In [None]:
# IMPORTANT: RUN THIS CELL IN ORDER TO IMPORT YOUR KAGGLE DATA SOURCES,
# THEN FEEL FREE TO DELETE THIS CELL.
# NOTE: THIS NOTEBOOK ENVIRONMENT DIFFERS FROM KAGGLE'S PYTHON
# ENVIRONMENT SO THERE MAY BE MISSING LIBRARIES USED BY YOUR
# NOTEBOOK.
import kagglehub
franciscoescobar_satellite_images_of_water_bodies_path = kagglehub.dataset_download('franciscoescobar/satellite-images-of-water-bodies')

print('Data source import complete.')

In [None]:
!python -V

In [None]:
!pip install --upgrade pip

In [None]:
!pip install --upgrade opencv-contrib-python

In [None]:
!pip install segmentation-models-pytorch

In [None]:
!pip install albumentations

In [None]:
import os
import glob

import albumentations as A
from albumentations import HorizontalFlip, VerticalFlip, Rotate
import cv2
import matplotlib.image as mpimg
import matplotlib.pyplot as plt
import numpy as np
from PIL import Image
import segmentation_models_pytorch as smp
from segmentation_models_pytorch.losses import DiceLoss
import torch
import torch.nn as nn
import torch.nn.functional as F
import torchvision
import torchvision.transforms as transforms
from torch.utils.data import Dataset, DataLoader
from tqdm import tqdm

torch.cuda.is_available()

## Load the data

In [None]:
import glob
image_paths = sorted(glob.glob('../input/satellite-images-of-water-bodies/Water Bodies Dataset/Images/*'))
mask_paths = sorted(glob.glob('../input/satellite-images-of-water-bodies/Water Bodies Dataset/Masks/*'))

In [None]:
image_paths[0]

In [None]:
len(image_paths)

In [None]:
len(mask_paths)

In [None]:
img = Image.open(image_paths[0])
mask = Image.open(mask_paths[0])
# mask = Image.open(mask_paths[0]).convert('L')

plt.subplot(1, 2, 1)
plt.imshow(img)

plt.subplot(1, 2, 2)
plt.imshow(mask)

## Image Processing Pipeline

In [None]:
height,width = (512, 512)

In [None]:
img = Image.open(image_paths[0])
mask = Image.open(mask_paths[0]).convert('L')

In [None]:
img_np, mask_np = np.array(img), np.array(mask)

img_np.shape

In [None]:
mask_np.shape

In [None]:
# 1. Define the pipeline
pipeline = A.Compose([
    A.Resize(height,width),
    A.HorizontalFlip(),
    # A.HorizontalFlip(p=0.5), # 50% chance to flip
    # A.RandomBrightnessContrast(p=0.8), # 80% chance to adjust brightness/contrast
    # A.GaussianBlur(p=0.3), # 30% chance to blur
])

# 2. Apply the pipeline
# transformed_data = pipeline(image=image)
# transformed_image = transformed_data['image']

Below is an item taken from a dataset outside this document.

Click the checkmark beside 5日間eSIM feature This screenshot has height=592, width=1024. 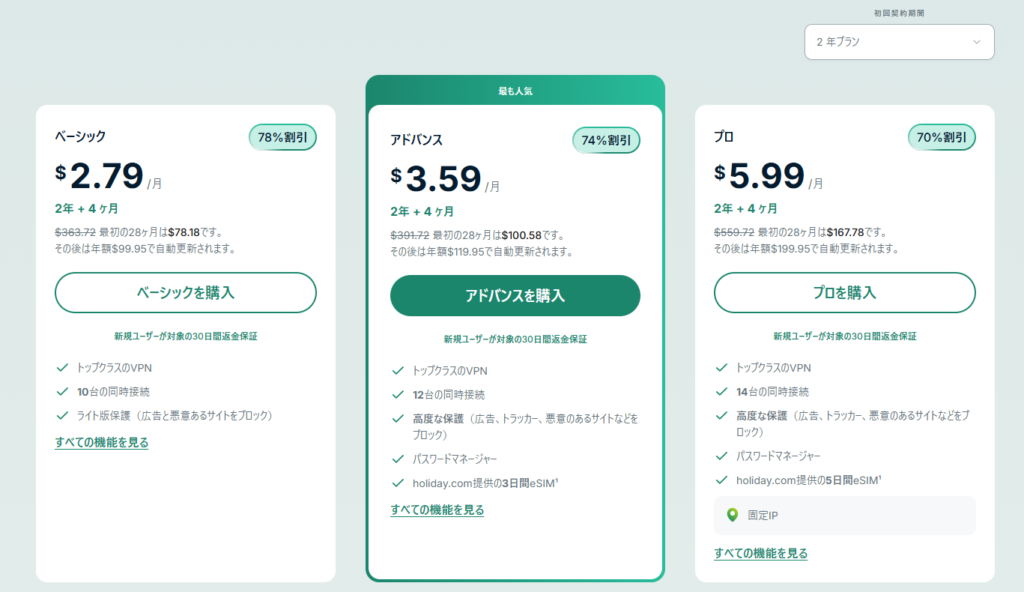click(x=721, y=481)
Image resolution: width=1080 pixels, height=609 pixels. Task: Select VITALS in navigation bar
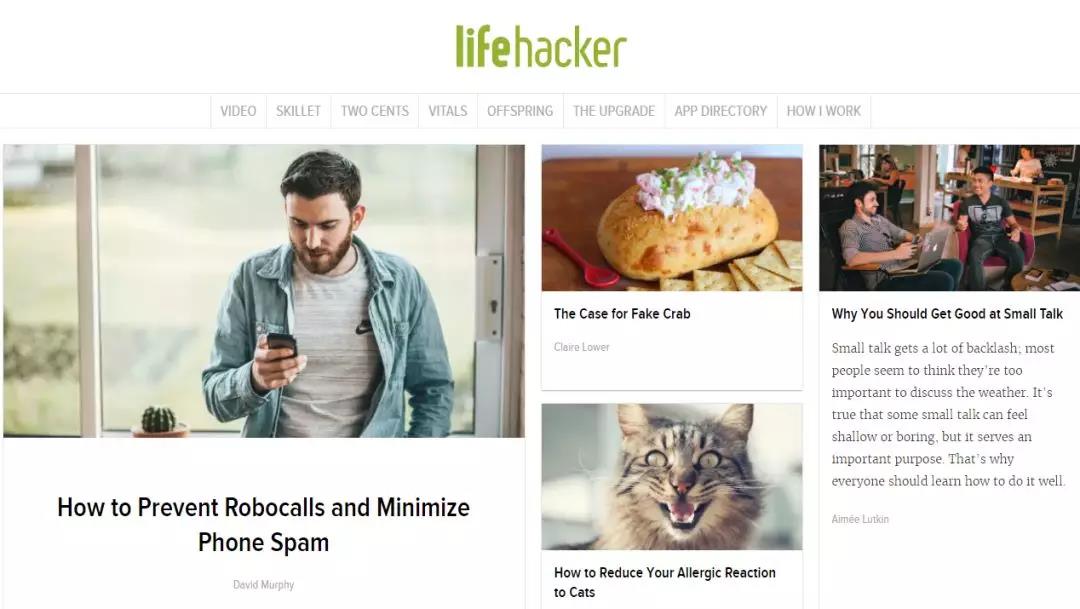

img_np_pr = pipeline(image=np.array(Image.open(image_paths[0])))['image']
mask_np_pr = pipeline(image=np.array(Image.open(mask_paths[0]).convert('L')))['image']

In [None]:
mask_np_pr.shape

In [None]:
img_np_pr.shape

In [None]:
img_np_pr = np.transpose(img_np_pr, (2, 0, 1))
img_np_pr = img_np_pr/255.0
img_np_pr = torch.tensor(img_np_pr)
img_np_pr.shape

In [None]:
mask_np_pr = np.expand_dims(mask_np_pr, axis=0)
mask_np_pr = mask_np_pr/255.0
mask_np_pr = torch.tensor(mask_np_pr)
mask_np_pr.shape

In [None]:
class PreprocessImage():
    def __init__(
        self,
        height=512, 
        width=512
    ):
        
        self.pipeline = A.Compose([
            A.Resize(height,width),
            A.HorizontalFlip(),
            #A.RandomBrightnessContrast(p=0.5),
            #A.ShiftScaleRotate(shift_limit=0.05, scale_limit=0.05, rotate_limit=15, p=0.5),
        ])
        # print('Albumation Pipeline created')

    def run(
        self,
        image_raw
    ):
        # Apply the pipeline
        img_pr = self.pipeline(image=np.array(image_raw))['image']

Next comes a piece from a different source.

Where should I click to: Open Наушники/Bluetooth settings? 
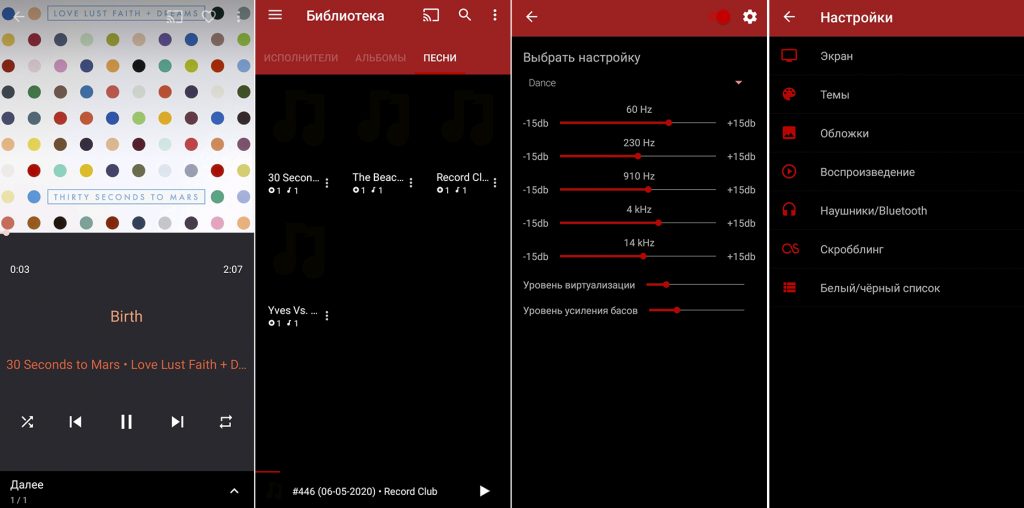[873, 211]
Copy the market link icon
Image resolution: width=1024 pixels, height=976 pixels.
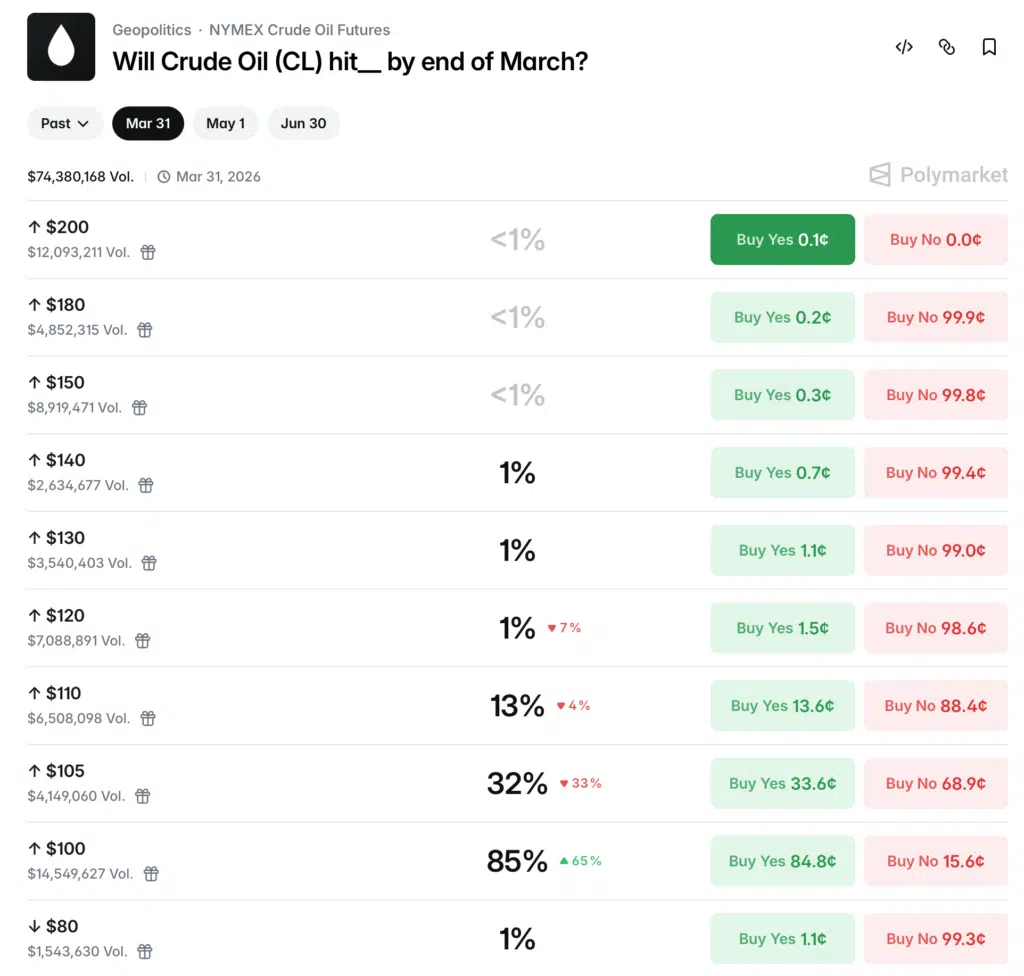[947, 47]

        if len(img_pr.shape) == 3: # images with 3 channels (RGB)
            print('Transposing image with 3 dimensions:')
            img_pr = np.transpose(img_pr, (2, 0, 1)) 
        elif len(img_pr.shape) == 2:  # images with a single channel
            print('Expanding image with 2 dimensions')
            img_pr= np.expand_dims(img_pr, axis=0)
        else:
            raise ValueError(f'Image needs to be 2 or 3 dimensional, the requested image has the following dimensions: {img_pr.shape}')
    
        img_pr = img_pr/255.0
        img_pr = torch.tensor(img_pr)
        return img_pr
        

class Load_Data(Dataset):
    def __init__(self, image_list, mask_list):
        super().__init__()

        self.images_list = image_list
        self.mask_list = mask_list
        self.len = len(image_list)

        self.preprocess_image = PreprocessImage()
        
        
    def __getitem__(self, idx):
        img_raw = Image.open(self.images_list[idx])
        mask_raw = Image.open(self.mask_list[idx]).convert('L')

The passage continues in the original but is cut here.